Interview
Coopératives d'activité et d'emploi

Quels sont les atouts des CAE rurales face aux évolutions du rapport à l’emploi ?

Publié le 04 novembre 2021 - Mise à jour le 05 novembre 2021
Quel est le rôle des coopératives d'activité et d'emploi (CAE) dans la redistribution des cartes du monde du travail ? Un atout pour l'attractivité d'une région rurale pour les urbains en quête de nouveaux équilibres ? Une solution à la précarisation des statuts ? Réponses avec Charlotte Dudignac, directrice générale déléguée de Coopérer pour entreprendre.

Les coopératives d’activité et d’emploi (CAE) sont-elles autant implantées dans les grandes villes, que dans les plus petites ou dans les zones rurales ?

Actuellement, environ 15 % des CAE interviennent en zone rurale (ce qui couvre environ 15 % des entrepreneurs salariés). Une des spécificités des CAE est qu’elles proposent un accompagnement de proximité. Bien que les dispositifs d’accompagnement et les incubateurs sociaux soient plus concentrés dans les métropoles, les métropoles sont aussi fortement bouleversées par les tendances des nouvelles trajectoires individuelles, comme l’illustre le phénomène encore en étude de l’exode urbain et le nombre de plus en plus important de néo-ruraux. Ainsi, travailler un accompagnement de qualité à distance (adapté à cette nouvelle donne) est un véritable enjeu pour nous. 

Quelles sont les spécificités du modèle CAE en zone rurale ?

La concentration des acteurs étant moindre en zone rurale, il y a aussi moins de compétition. Les pratiques de coopération entre acteurs de l'accompagnements et acteurs de la formation professionnelle, comme Pôle emploi, peuvent être plus aisées. Sur ce point, l'autre facteur important est celui de la compréhension qu'ont les élus de ce qu'est une CAE et donc des leviers de soutien financier disponibles. Or, la CAE reste un modèle récent, méconnu et parfois clivant.

Enfin, la composition des milieux socio-professionnels varie grandement selon les territoires. Hors des zones urbaines, on trouvera davantage d’entrepreneurs cumulant deux ou trois activités, car le travail indépendant est la seule solution pour eux.
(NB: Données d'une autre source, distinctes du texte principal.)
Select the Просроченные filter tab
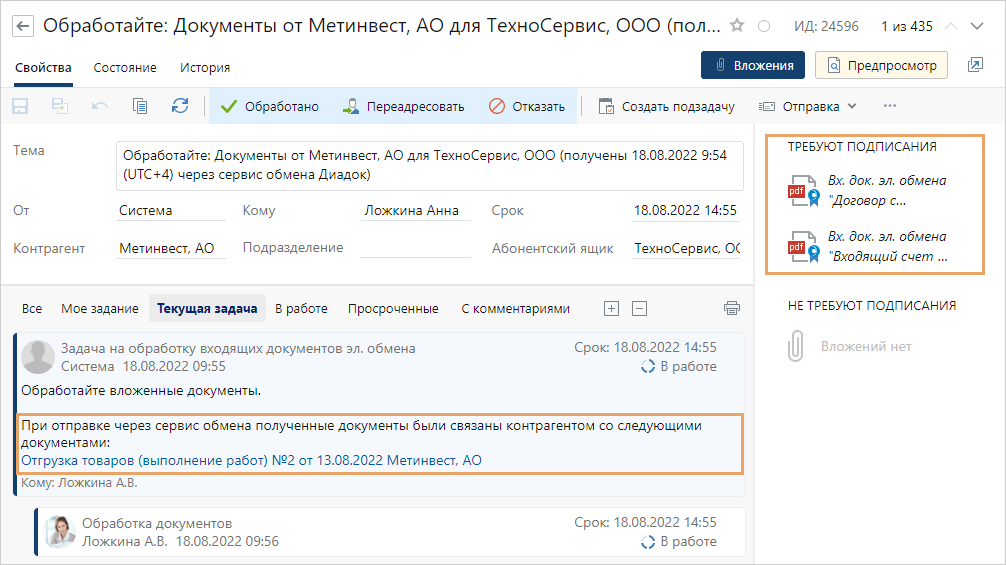Image resolution: width=1006 pixels, height=565 pixels. point(393,308)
La CAE répond-elle à l’aspiration de l’ESS de valoriser une économie relocalisée autant en termes de valeur que d'emploi ?

Absolument. Une CAE permet aux entrepreneurs de se salarier dans le cadre de leur activité entrepreneuriale où qu'elle soit. C'est l'un des grandes forces, peut-être la plus importante, de notre modèle.
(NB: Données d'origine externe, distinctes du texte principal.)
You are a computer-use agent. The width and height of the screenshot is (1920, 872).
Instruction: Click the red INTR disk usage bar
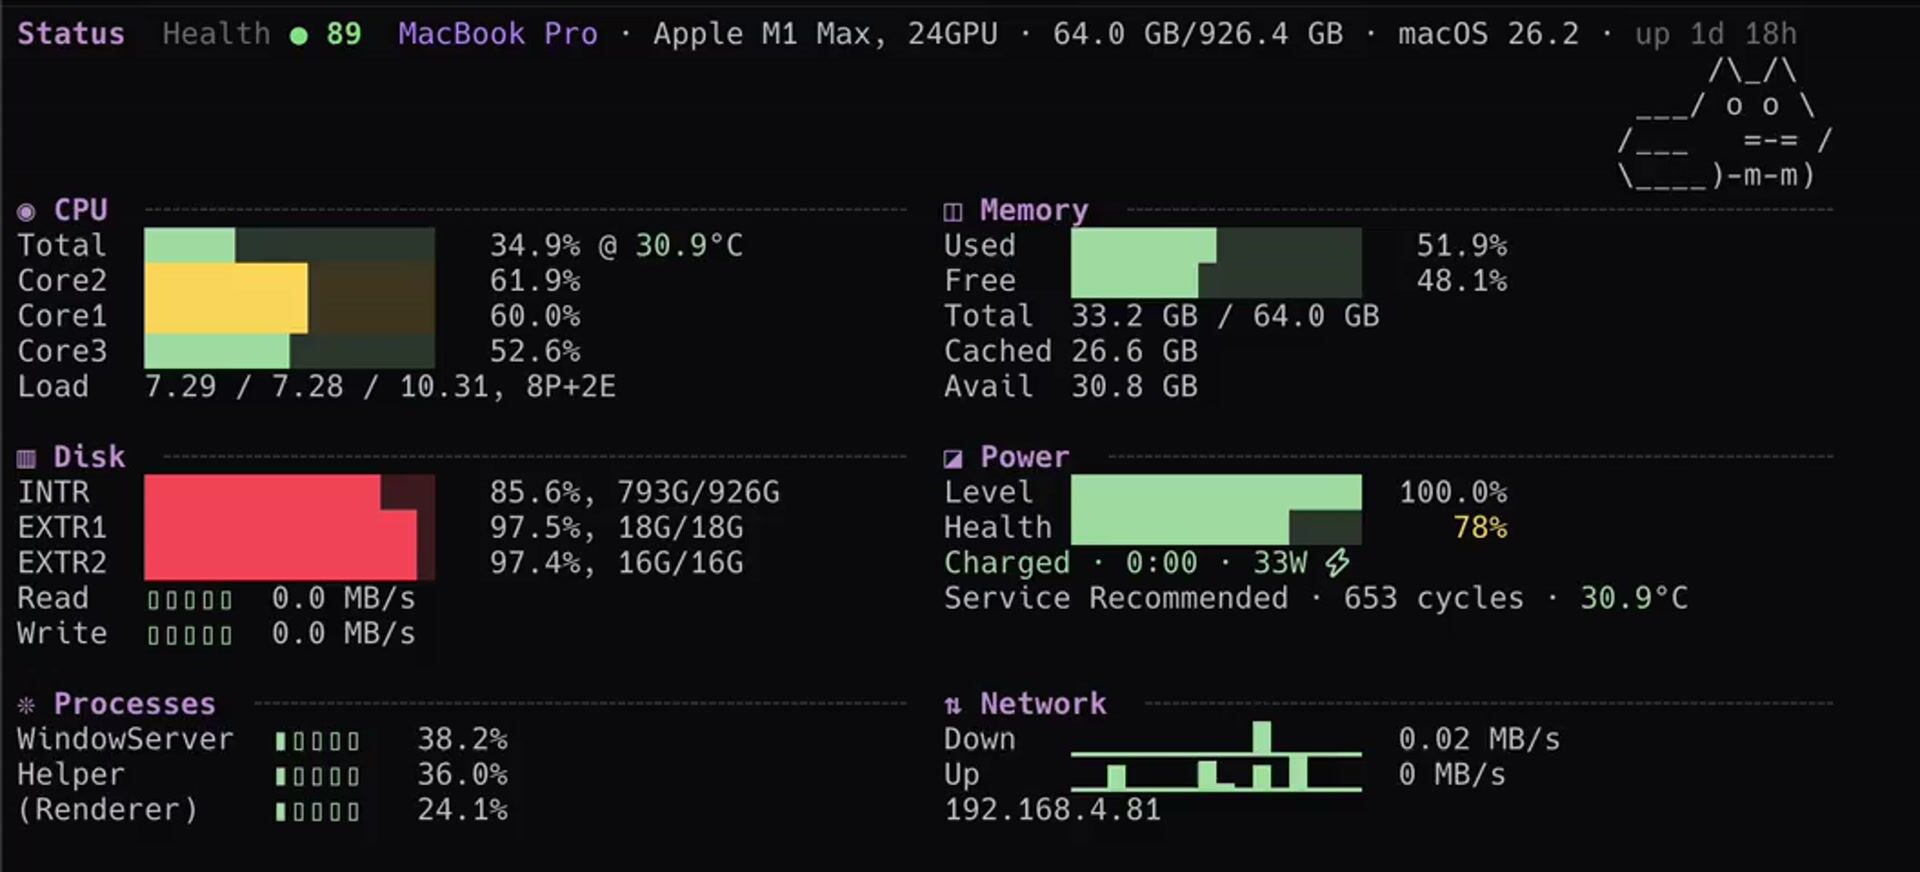[262, 492]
Les CAE incarnent l’ambition d’entreprendre tout en faisant communauté. C’est aussi l’opportunité de coopérer en allant jusqu’à répondre à plusieurs à un appel d’offres par exemple. On y trouve des professionnels de l'accompagnement qui, en appuyant les entrepreneurs dans le développement de leurs activités, favorisent le renforcement du réseau économique, social, culturel et touristique. 
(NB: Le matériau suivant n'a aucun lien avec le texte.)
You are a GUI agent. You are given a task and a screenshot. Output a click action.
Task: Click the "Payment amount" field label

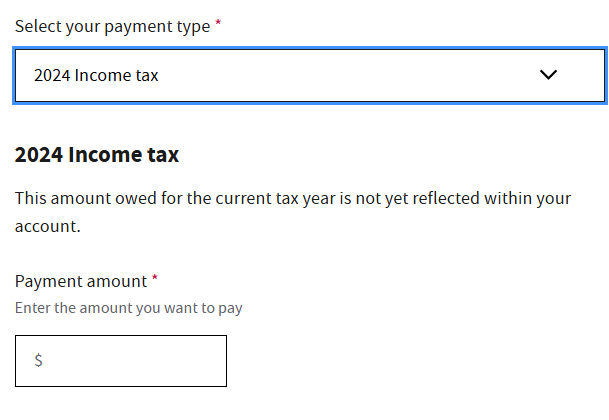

Dans le contexte des mobilités géographies actuelles, des aspirations à d’autres équilibres vie privé / vie professionnelle des urbains, la CAE renforce la capacité d’un territoire à capter ces nouvelles populations. En zone rurale, 32% d’entrepreneurs salariés affirment que la localisation de la CAE a joué un rôle prédominant dans leur capacité à développer leur activité. 15% d'entre eux affirment que, sans la CAE, ils auraient probablement dû déménager. La question de l'accompagnement à l'installation se pose donc aujourd'hui, comme c'est le cas en Normandie où la Région nous soutient pour l'organisation d'un voyage apprenant destiné aux élus et techniciens. L’idée est d’aller avec eux à la rencontre de CAE et d'autres types de tiers-lieux.

Quels sont les grands enjeux à moyen terme pour le réseau Coopérer pour entreprendre ?

Coopérer pour entreprendre, c'est tout d'abord 20 ans dédiés exclusivement aux CAE. Nous avons forgé une culture autour de ce modèle, et contribué à sa reconnaissance par la Loi de 2014. 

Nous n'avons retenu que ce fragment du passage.